Introduction
Any controller application, or CA, that transmits on a J1939 network must successfully claim an address before transmitting. If a CA is only listening to bus traffic and not transmitting, it does not need to have or claim an address. When a CA does transmit a message on the network, the transmitting CAs address appears in the message ID of every message sent by that CA. The last byte of the 29-bit message ID is the always the source address, or the claimed address of the CA that is sending the message. For example, if the vehicle's transmission control module is sending PGN 0xFEF1 using its source address of 0x03, that message ID would be 0x18FEF103. You can see the last two hexadecimal characters 0x03 here representing the source address of the transmission controller, which is defined as 0x03 by SAE J1939. This is a quick and easy way to determine where a message is originating from. This also makes it possible for several different CAs to broadcast the same PGN without duplicating the message ID.

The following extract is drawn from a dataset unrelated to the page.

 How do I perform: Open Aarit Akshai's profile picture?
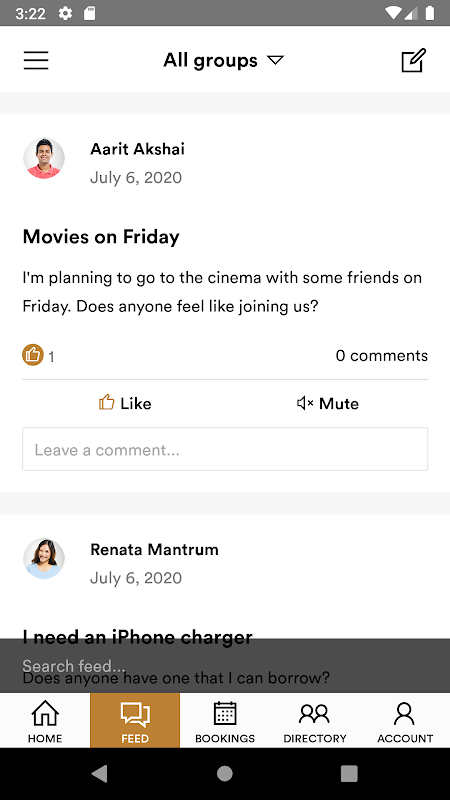point(44,158)
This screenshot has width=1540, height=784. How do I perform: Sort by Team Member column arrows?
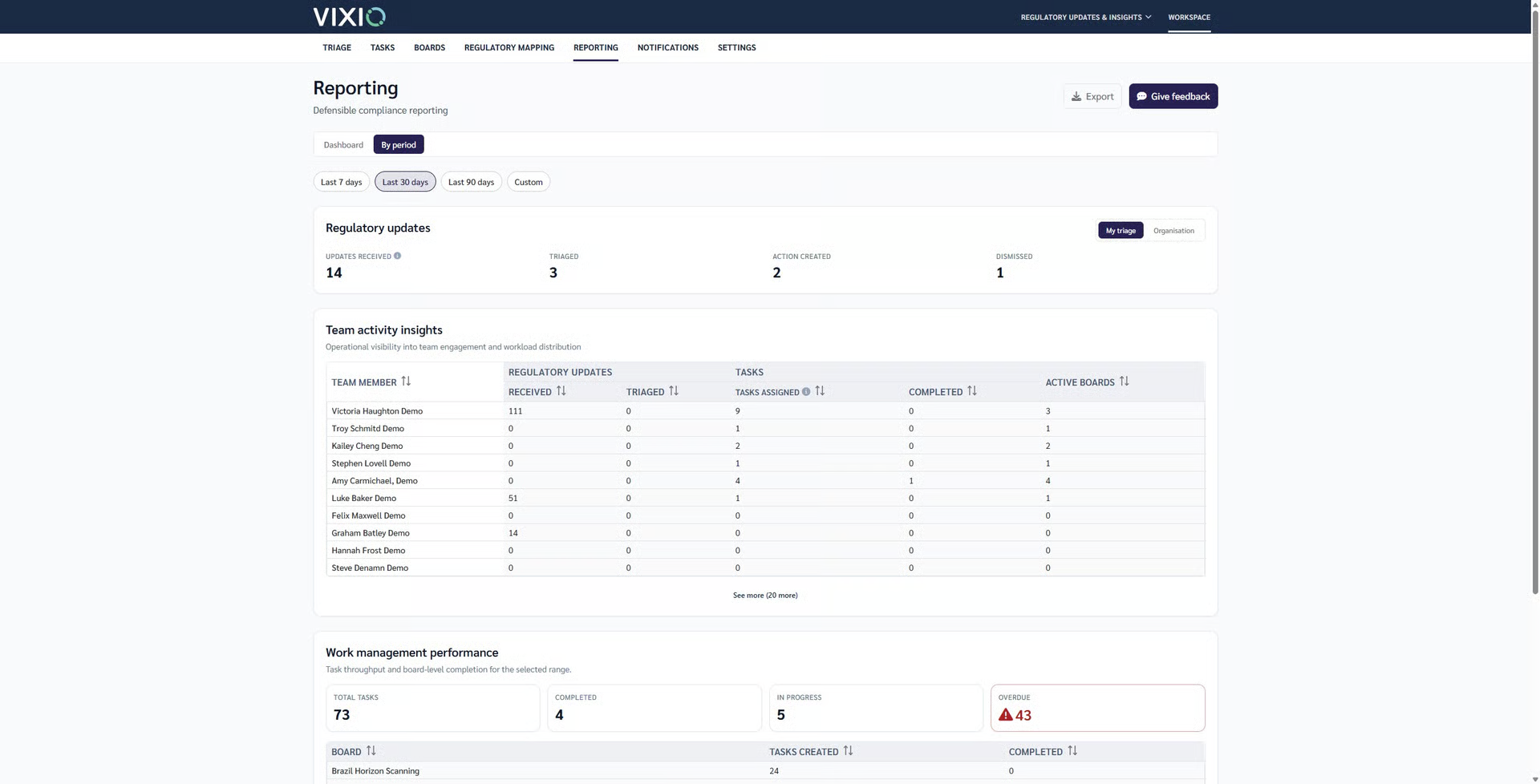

Each CAs address must be unique. That means that two controllers on a network cannot share the same source address. If two CAs attempt to claim the same address, only one of them can rightfully claim and use the desired address. The other must try to claim a different address that hopefully isn't already claimed by another CA. How does a CA determine if it should yield to a contending claim for an address? The NAME (SAE J1939-81 4.2.1) is used to determine which CA gets priority when claiming an address.
The NAME is a unique 64-bit identifier that is comprised of 10 fields. These fields are set based on characteristics of the CA, for example the industry group, vehicle system, function, manufacturer code, etc. The combination of these fields is unique for each CA, with the last field being used for a serial-specific identifier. The NAME is designed such that the fields that determine the CAs priority are in the more significant bit positions. For example, the field in the most significant position is set to zero if the CA can only have the one address it is attempting to claim. If the CA is flexible and can switch to a different address, this value is set to one. That way, the CA that cannot change its address has a NAME with a lower numeric value, and therefore is a higher priority than the CA that is capable of changing its address. The lower the numerical value of the NAME, the higher the priority it has during an address claim.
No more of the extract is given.